___ Document section

Ribociclib, also known as LEE011, is an orally available cyclin-dependent kinase (CDK) inhibitor targeting cyclin D1/CDK4 and cyclin D3/CDK6 cell cycle pathway, with potential antineoplastic activity. CDK4/6 inhibitor LEE011 specifically inhibits CDK4 and 6, thereby inhibiting retinoblastoma (Rb) protein phosphorylation. Inhibition of Rb phosphorylation prevents CDK-mediated G1-S phase transition, thereby arresting the cell cycle in the G1 phase, suppressing DNA synthesis and inhibiting cancer cell growth. Overexpression of CDK4/6, as seen in certain types of cancer, causes cell cycle deregulation. Ribociclib is in phase III clinical trials by Novartis for the treatment of postmenopausal women with advanced breast cancer. Phase II clinical trials are also in development for the treatment of liposarcoma, ovarian cancer, fallopian tube cancer, peritoneum cancer, endometrial cancer, and gastrointestinal cancer. Preregistration for Breast cancer (First-line therapy, Combination therapy, Late-stage disease) in the USA (PO) in November 2016.

Deutetrabenazine (trade name Austedo) is a vesicular monoamine transporter 2 (VMAT2) inhibitor indicated for the treatment of chorea associated with Huntington’s disease. The drug was developed by Auspex Pharmaceuticals and is being commercialized by Teva Pharmaceuticals. Deutetrabenazine is a deuterated derivative of tetrabenazine. The incorporation of deuterium in place of hydrogen at the sites of primary metabolism results in metabolic clearance being slowed, allowing less frequent dosing and better tolerability.

Naldemedine (Symproic) is an opioid antagonist indicated for the treatment of opioid-induced constipation (OIC) in adult patients with chronic non-cancer pain. Naldemedine is an opioid antagonist with binding affinities for mu-, delta-, and kappa-opioid receptors. Naldemedine functions as a peripherally-acting mu-opioid receptor antagonist in tissues such as the gastrointestinal tract, thereby decreasing the constipating effects of opioids. Naldemedine is a derivative of naltrexone to which a side chain has been added that increases the molecular weight and the polar surface area, thereby reducing its ability to cross the blood-brain barrier (BBB). Naldemedine is also a substrate of the P-glycoprotein (P-gp) efflux transporter. Based on these properties, the CNS penetration of naldemedine is expected to be negligible at the recommended dose levels, limiting the potential for interference with centrally-mediated opioid analgesia. Naldemedine was approved in 2017 in both the US and Japan for the treatment of Opioid-induced Constipation.

______

Activity list
[1] Using the drug descriptions, decide whether each statement agrees with them. Answer yes or no and quote the words that decide it. (a) Deutetrabenazine was developed by Teva Pharmaceuticals. (b) Naldemedine was approved in 2017 in both the US and Japan. (c) Ribociclib stops the cell cycle in the G1 phase.
[2] Translate this sentence from the drug descriptions into Spanish: "Deutetrabenazine is a deuterated derivative of tetrabenazine."
[3] Pick up the drug descriptions after their last sentence and continue them.
The listing after this point comes from a separate source.

___ Given material

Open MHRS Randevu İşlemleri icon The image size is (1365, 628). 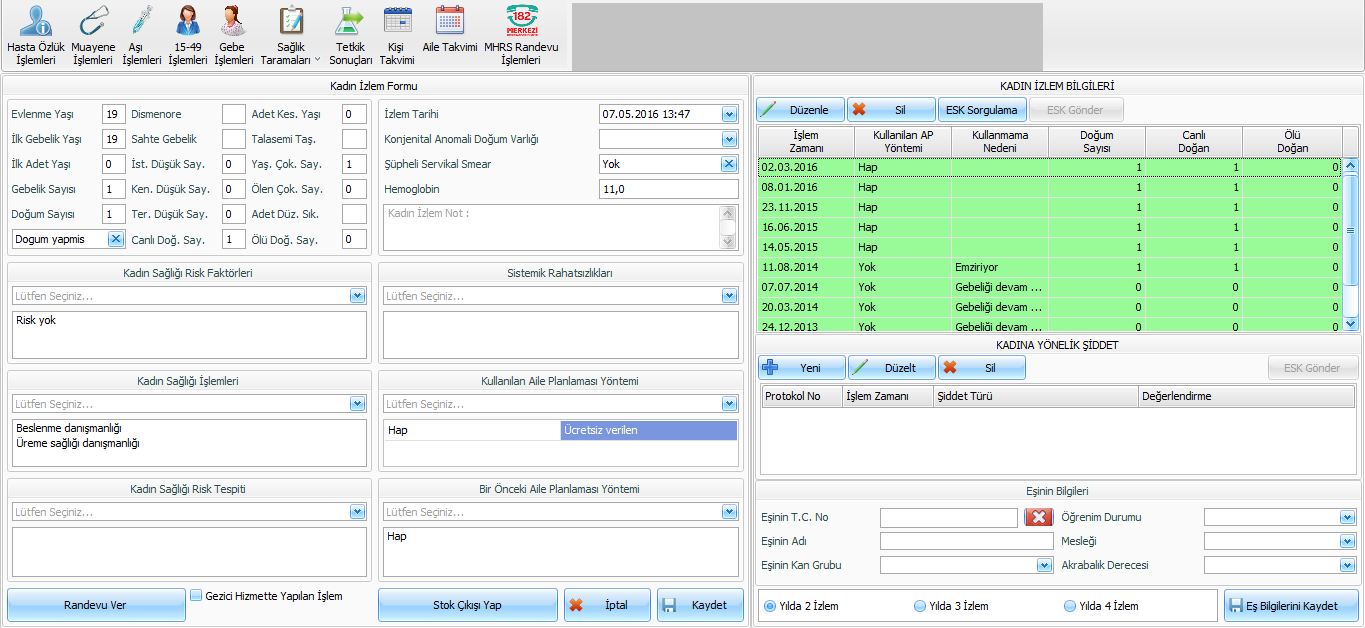tap(521, 35)
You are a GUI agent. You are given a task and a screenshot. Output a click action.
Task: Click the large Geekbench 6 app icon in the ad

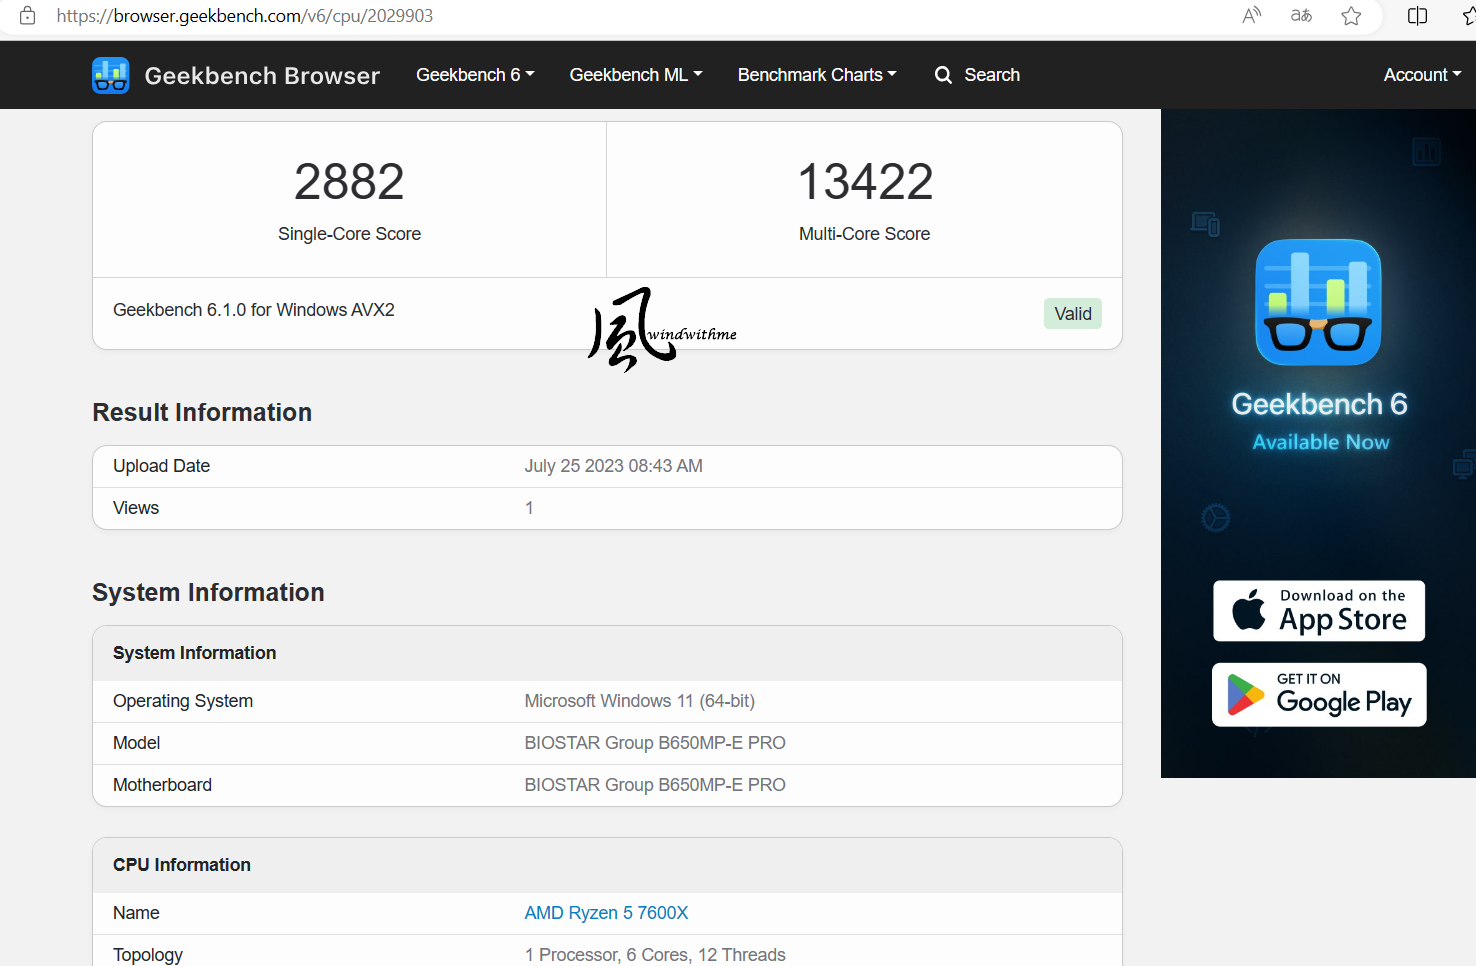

______

Per-task answers
[1]
(a) No: "The drug was developed by Auspex Pharmaceuticals and is being commercialized by Teva Pharmaceuticals."
(b) Yes: "Naldemedine was approved in 2017 in both the US and Japan for the treatment of Opioid-induced Constipation."
(c) Yes: "thereby arresting the cell cycle in the G1 phase"

[2] La deutetrabenazina es un derivado deuterado de la tetrabenazina.

[3]
Ertugliflozin (PF-04971729) is a potent and selective sodium-dependent glucose cotransporter 2 (SGLT2) inhibitor incorporating a unique dioxa-bicyclo[3.2.1]octane (bridged ketal) ring system. SGLT2 has become an important therapeutic target and several SGLT2-selective inhibitors are either approved or in clinical development for the management of blood glucose in patients with type 2 diabetes. Ertugliflozin demonstrated robust urinary glucose excretion in rats and an excellent preclinical safety profile. It was announced that FDA and EMA filing acceptances of three marketing applications for ertugliflozin-containing medicines for adults with type 2 diabetes.

Etelcalcetide (formerly velcalcetide, trade name Parsabiv) is a calcimimetic drug for the treatment of secondary hyperparathyroidism in patients undergoing hemodialysis. Etelcalcetide was approved (trade name Parsabiv) for the treatment of secondary hyperparathyroidism (HPT) in adult patients with chronic kidney disease (CKD) on hemodialysis in February, 2017. Etelcalcetide is a synthetic peptide calcium-sensing receptor agonist. It allosterically modulates the calcium-sensing receptor (CaSR). Etelcalcetide binds to the CaSR and enhances activation of the receptor by extracellular calcium. Activation of the CaSR on parathyroid chief cells decreases PTH secretion.